No recommendation, because there's way too little to do, and it crashes often. However, I like this submission a LOT more than Occupy Moon since at least an actual effort was made to do something new from scratch rather just mushing together Minetest Game and Technic. So, I appreciate the effort. :-) Maybe this game will be more interesting with more missions, content and in general just more stuff to do and more challenging gameplay.
Gameplay
The gameplay is very simple: You grab your jackhammer and dig as many moon rocks as you can, then you return them to the base. There's a catch: Your jackhammer needs to recharge, so you might need multiple travels. But this is really the only thing the game has to offer: Once you collected 50 rocks of a total of 4 types, you win. The game's only real challenge is to remember your base location, which is easy if you place moon rocks as some kind of waypoint markers. Not every rock will be right at your doorstep, so you might need a longer trip. But that's really the only challenge.
I don't think it is even possible to die / fail, or at least that's very hard to achieve.
Mapgen
Unfortunately, it appears it's just the default mapgen with different blocks. Since it's a moon game, I would at least expect something like moon craters, but I could not find anything unique about the mapgen. The strangest thing about the map is the HUGE amounts of moon ice.
The game is unstable. The game greeted me with one console warning. The game crashes often when I dig. One minor bug I found is that I can't throw away items, they instantly return to my inventory. I had no performance issues.
Graphics / sounds
I think it's OK but not great. The sky is convincing, because it is always black, even at daytime and you can also see the stars at daytime. Good one! And at night, the Earth rises instead of the Moon, and the Earth texture is really good!

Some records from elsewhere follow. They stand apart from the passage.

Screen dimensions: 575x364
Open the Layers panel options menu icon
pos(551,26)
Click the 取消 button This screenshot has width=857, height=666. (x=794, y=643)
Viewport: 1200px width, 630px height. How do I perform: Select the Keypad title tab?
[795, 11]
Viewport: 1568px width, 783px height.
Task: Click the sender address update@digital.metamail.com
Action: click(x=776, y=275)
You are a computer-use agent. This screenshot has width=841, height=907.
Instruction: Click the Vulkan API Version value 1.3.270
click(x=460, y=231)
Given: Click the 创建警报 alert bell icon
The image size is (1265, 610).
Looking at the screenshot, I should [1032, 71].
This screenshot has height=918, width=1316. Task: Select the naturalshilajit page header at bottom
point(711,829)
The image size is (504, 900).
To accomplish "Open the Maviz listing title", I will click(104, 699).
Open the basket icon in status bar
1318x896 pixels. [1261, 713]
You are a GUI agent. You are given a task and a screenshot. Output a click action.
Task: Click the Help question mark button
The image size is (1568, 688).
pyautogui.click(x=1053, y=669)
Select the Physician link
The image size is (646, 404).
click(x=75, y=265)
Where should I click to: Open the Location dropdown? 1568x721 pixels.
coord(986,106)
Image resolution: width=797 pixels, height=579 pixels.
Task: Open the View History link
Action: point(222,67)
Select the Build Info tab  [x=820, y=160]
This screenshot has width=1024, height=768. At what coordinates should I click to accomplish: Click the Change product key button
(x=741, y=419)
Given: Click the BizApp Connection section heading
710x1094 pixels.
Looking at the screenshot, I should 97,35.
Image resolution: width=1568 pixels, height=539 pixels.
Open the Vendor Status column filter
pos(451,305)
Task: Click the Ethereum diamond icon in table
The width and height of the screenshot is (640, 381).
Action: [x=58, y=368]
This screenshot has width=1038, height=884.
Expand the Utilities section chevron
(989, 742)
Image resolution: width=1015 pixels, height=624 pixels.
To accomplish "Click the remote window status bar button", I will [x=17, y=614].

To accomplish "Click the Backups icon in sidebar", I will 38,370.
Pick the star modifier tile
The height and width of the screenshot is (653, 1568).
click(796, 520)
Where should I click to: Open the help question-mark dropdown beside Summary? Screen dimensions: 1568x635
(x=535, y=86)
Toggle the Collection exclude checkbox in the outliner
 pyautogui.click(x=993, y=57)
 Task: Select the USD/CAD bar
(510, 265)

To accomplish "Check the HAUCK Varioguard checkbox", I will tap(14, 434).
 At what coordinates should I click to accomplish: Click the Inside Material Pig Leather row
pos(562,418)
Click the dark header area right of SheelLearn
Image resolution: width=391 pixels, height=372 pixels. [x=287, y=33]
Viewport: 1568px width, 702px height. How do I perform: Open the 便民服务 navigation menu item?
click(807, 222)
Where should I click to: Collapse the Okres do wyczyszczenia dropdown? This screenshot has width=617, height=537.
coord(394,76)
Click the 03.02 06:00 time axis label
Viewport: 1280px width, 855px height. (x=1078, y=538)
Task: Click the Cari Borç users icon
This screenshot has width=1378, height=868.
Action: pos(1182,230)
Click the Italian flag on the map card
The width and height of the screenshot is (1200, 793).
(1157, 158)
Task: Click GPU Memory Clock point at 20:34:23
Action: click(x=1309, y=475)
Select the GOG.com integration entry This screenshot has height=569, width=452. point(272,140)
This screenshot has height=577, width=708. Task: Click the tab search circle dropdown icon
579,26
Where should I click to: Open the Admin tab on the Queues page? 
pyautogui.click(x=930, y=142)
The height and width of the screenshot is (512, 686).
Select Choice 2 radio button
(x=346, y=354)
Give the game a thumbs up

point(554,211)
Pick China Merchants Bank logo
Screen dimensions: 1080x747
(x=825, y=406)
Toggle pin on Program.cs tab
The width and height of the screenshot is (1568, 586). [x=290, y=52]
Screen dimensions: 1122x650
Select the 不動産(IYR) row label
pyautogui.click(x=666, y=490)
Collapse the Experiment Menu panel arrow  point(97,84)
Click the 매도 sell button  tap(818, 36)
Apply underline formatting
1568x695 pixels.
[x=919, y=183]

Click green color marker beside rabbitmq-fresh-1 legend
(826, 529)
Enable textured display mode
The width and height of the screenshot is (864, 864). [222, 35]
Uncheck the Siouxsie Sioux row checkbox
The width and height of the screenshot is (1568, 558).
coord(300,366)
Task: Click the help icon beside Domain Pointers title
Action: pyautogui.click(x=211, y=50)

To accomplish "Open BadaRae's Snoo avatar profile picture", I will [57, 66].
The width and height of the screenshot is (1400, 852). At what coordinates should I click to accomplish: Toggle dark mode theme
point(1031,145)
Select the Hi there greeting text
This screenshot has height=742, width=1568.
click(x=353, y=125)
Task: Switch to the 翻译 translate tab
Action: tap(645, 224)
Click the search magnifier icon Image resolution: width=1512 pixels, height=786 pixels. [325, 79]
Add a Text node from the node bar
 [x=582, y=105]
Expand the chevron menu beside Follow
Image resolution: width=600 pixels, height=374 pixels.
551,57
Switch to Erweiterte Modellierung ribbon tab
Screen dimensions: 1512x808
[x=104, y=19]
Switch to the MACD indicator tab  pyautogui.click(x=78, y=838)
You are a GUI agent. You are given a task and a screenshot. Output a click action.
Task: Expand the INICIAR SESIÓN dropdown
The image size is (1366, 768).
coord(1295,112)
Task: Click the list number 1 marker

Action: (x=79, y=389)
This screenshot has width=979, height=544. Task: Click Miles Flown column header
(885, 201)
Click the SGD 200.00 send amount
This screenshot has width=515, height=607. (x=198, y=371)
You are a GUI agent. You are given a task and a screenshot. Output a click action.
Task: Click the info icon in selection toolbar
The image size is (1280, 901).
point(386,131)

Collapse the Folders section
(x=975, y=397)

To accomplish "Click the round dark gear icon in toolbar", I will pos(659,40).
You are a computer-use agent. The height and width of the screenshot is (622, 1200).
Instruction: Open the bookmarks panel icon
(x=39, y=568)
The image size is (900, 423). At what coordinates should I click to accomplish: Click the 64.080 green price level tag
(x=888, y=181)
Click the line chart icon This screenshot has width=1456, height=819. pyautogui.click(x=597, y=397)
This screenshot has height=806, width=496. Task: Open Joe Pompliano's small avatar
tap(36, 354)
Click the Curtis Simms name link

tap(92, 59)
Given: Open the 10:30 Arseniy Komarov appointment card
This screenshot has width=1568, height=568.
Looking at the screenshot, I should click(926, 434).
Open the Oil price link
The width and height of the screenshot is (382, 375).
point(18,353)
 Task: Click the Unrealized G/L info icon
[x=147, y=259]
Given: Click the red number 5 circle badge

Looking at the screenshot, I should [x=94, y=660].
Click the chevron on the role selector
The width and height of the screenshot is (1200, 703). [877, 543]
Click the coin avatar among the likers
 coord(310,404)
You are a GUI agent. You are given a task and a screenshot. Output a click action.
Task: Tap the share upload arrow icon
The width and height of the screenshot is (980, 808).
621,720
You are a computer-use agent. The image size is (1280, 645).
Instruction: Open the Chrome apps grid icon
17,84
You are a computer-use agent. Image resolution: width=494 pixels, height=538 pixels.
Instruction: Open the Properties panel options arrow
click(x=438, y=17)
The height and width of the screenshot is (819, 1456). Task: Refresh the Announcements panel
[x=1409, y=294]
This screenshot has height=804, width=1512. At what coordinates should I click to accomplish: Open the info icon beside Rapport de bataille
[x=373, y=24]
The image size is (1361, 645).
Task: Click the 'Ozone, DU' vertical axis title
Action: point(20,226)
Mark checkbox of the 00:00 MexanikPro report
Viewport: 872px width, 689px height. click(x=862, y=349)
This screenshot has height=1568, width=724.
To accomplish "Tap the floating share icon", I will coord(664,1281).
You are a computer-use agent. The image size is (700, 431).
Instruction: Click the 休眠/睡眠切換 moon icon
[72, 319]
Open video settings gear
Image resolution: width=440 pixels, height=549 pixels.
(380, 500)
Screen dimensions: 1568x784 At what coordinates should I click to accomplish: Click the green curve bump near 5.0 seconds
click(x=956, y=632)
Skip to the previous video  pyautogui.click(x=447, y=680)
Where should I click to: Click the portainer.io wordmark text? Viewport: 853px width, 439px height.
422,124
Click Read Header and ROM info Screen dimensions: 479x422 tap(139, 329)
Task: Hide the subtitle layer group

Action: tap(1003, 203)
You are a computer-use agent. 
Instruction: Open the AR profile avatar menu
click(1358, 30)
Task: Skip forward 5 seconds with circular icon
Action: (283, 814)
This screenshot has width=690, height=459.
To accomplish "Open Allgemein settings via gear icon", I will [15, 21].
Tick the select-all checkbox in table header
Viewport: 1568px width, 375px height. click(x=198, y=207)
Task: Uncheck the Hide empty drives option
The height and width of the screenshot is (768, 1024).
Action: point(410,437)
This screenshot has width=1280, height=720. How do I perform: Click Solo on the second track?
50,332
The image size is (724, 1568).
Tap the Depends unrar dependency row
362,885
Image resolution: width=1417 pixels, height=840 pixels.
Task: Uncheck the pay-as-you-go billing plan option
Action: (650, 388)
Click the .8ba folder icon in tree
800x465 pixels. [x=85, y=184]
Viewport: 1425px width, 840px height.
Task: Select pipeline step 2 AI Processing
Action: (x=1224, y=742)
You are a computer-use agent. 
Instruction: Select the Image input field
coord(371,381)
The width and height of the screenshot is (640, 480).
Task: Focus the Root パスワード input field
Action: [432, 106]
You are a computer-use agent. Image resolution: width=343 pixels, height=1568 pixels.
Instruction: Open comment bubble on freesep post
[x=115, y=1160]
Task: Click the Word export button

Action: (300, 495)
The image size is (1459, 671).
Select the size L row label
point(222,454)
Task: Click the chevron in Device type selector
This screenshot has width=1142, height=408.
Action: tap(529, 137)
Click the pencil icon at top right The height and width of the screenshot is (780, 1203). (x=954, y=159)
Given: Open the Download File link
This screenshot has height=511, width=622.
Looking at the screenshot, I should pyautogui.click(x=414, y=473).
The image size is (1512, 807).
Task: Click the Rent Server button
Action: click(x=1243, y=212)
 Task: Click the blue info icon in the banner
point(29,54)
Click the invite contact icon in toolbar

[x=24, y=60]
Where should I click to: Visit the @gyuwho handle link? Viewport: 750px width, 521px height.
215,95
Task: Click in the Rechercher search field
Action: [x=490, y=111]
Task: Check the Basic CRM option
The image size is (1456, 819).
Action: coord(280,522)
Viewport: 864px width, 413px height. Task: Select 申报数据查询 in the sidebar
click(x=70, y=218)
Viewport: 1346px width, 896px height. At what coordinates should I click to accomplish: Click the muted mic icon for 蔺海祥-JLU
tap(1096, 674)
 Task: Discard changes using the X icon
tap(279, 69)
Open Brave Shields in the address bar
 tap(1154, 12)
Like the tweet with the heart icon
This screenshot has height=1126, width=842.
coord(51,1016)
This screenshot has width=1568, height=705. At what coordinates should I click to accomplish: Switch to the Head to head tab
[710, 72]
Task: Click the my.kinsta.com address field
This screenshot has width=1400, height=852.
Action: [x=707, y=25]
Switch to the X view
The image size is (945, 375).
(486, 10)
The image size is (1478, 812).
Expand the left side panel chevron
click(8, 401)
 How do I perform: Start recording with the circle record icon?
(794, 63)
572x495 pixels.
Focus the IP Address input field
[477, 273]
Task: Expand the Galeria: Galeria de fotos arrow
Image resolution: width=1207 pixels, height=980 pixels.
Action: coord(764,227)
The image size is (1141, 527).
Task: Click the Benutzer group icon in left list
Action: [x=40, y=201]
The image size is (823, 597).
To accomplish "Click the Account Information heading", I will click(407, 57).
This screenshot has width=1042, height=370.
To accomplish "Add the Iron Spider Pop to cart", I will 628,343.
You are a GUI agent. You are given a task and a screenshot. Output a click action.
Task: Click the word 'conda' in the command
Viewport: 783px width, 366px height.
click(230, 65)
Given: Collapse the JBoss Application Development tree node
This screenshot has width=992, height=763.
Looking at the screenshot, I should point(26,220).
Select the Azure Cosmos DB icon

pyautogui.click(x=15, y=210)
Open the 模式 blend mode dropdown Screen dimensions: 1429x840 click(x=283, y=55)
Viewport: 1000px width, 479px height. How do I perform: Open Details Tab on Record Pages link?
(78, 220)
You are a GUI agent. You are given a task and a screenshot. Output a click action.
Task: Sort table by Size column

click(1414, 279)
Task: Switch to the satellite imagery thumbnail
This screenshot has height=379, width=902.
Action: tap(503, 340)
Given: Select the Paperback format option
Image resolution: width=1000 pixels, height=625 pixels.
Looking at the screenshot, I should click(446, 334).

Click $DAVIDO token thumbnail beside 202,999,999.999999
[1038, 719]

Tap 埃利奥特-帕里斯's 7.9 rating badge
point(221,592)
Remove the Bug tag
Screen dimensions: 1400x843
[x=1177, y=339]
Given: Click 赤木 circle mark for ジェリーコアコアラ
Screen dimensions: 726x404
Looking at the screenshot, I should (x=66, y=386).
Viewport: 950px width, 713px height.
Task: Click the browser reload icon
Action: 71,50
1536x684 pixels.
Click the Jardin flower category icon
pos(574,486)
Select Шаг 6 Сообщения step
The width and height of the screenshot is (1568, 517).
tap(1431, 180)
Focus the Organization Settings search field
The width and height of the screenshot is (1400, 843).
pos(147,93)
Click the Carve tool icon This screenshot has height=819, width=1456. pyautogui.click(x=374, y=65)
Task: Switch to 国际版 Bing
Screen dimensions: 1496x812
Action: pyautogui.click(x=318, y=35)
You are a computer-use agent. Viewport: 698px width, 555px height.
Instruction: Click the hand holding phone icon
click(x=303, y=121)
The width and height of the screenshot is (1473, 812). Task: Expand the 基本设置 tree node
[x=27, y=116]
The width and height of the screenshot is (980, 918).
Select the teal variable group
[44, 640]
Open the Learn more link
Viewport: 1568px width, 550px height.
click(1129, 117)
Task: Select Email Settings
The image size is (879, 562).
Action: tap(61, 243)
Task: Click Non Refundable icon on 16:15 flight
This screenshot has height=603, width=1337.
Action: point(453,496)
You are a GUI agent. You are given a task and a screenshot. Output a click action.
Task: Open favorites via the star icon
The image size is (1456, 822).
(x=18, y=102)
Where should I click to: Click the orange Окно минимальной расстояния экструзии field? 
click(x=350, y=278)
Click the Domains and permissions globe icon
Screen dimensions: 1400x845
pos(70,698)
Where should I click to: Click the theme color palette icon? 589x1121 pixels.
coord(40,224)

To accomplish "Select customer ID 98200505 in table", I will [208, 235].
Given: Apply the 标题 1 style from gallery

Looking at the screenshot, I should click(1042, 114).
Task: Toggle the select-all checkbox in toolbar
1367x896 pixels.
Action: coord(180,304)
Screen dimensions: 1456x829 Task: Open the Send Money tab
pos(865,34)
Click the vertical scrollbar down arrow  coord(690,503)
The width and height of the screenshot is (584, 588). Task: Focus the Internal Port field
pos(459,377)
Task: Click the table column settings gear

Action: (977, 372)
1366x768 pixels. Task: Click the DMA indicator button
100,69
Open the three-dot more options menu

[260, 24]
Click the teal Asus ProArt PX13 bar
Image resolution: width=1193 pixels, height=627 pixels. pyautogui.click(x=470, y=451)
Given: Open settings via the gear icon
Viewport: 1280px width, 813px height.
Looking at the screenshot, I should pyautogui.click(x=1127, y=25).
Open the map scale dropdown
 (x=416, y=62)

The GUI sadly only has the default style. The node textures are meh. Since the world is having HUGE expands of the same node, the repeating pattern quickly becomes an issue. Hint: Minetest allows you to let a texture span across multiple nodes, read about the world-aligned textures in lua_api.txt.
Story
There technically is a story, but it's an excuse plot since it is essentially "Worker, do your job!". Unfortunately, the instructions only appear when you start the game, you can't get your briefing back.
You've hit the jackhammer crash bug which is unfortunately common. It's on the list to defnitely fix after the Jam even though I don't know if I'll develop the game further.
Thanks for appreciating the texturing effort, it was great learning anyway. Earth somehow turned out really good :)
Mapgen had to get cut due to time constraints, I started late in the Jam. I had it planned that the highlands (moon rock biome) would have rougher terrain than the basalt mare, and the whole thing would be dotted with craters. But it was the night (& morning Australian time) and I was rushing just to get a 'minimum viable' out the door, so default terrain it had to be. As it is, I got the biome definitions wrong. Moon ice should have stayed as an ore in the highlands biome rather than being its own biome too, I just had the strange idea I had 4 quadrants on the Voronoi so I needed 4 biomes or something.. (ideally the ice would live inside craters in colder or southerly biomes).
I had planned the game as a story-driven game in the first place, driving a moon buggy, discovering secret moon bases and research projects, but that all got cut due to time constraints. I knew that 'collect stuff' would work well enough to get an actual game out, and justified the "plot" around it. As Zughy discovered, you can get the instructions again if you reload the world, or did that not trigger properly for you?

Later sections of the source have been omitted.